'''

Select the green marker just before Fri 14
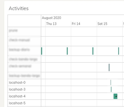This screenshot has height=107, width=124. click(67, 51)
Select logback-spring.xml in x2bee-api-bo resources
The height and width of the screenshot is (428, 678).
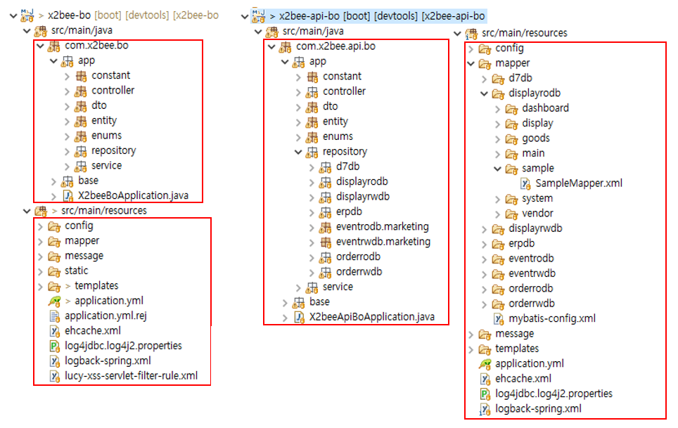tap(538, 408)
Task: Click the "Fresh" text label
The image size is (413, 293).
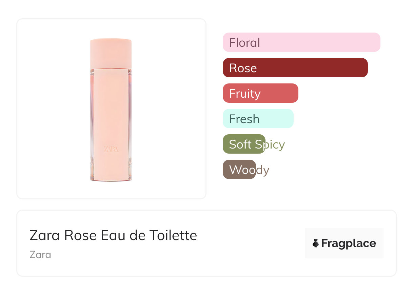Action: click(244, 119)
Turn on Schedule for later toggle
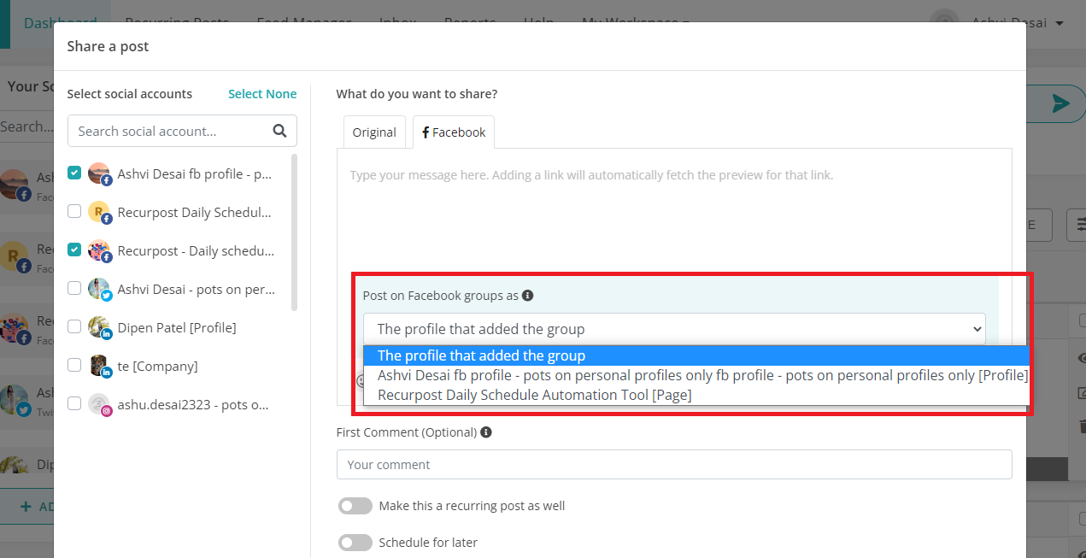The height and width of the screenshot is (558, 1086). 355,543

'''

EXERCISE REQUIREMENTS:
Every record above must be copied exactly, and no picture may appear in the copy.

EXERCISE RESPONSE:
Select the green marker just before Fri 14
This screenshot has height=107, width=124. click(67, 51)
Select logback-spring.xml in x2bee-api-bo resources
The height and width of the screenshot is (428, 678).
tap(538, 408)
Task: Click the "Fresh" text label
The image size is (413, 293).
Action: click(244, 119)
Turn on Schedule for later toggle
The height and width of the screenshot is (558, 1086). 355,543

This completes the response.